第20話 成敗!②


 「俺に依頼したいなら、報酬を払うんだな」


 口調を変えた小次郎は冷ややかな目で大野を見下ろす。


 歳の差 30以上、身長差 20以上。


 なんともちぐはぐな光景であった。


 「・・・・どこまでも傭兵か、お前は」


 「そうだな」


 「なら、やむを得ん!」


 語気を荒くした大野の瞳が赤く明滅し、耳障りな音が周りに響き渡る。


 (催眠波か。せいぜいB/4級といったところだな)


 小次郎はすぐに


 バキッ!


 「はぎゃ⁉」


 小次郎は目を閉じたままで大野の肋骨を狙い、正確に蹴りを放った。
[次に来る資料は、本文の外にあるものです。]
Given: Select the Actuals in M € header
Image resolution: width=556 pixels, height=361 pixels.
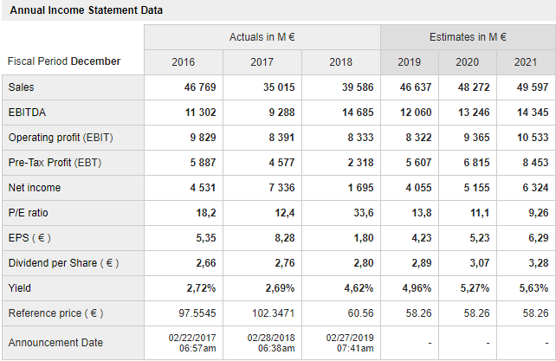Looking at the screenshot, I should (x=262, y=37).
防御すらできなかった大野はもろにくらい、情けない声を出した。


 「ゲッホ、ゲホ、ゴホッ。な、なんで」


 「・・・・・・」


 小次郎は無言でしゃがみ、ゆっくりと大野に右手を向ける。


 「なんで目を閉じて攻撃できるんだ⁉」


 「・・・知る必要は、ない」


 小次郎の右手がかすみ、大野のみぞおちにめり込んだ。大野は白目をむいて膝から崩れ落ちてしまった。


 小次郎は立ち上がり、目を開ける。


 (こいつ、下のほうまで漏らしてやがる)


 電撃で弛緩したのだろう、大野のズボンにシミができていた。小次郎はを一瞥すると、その場から立ち去った。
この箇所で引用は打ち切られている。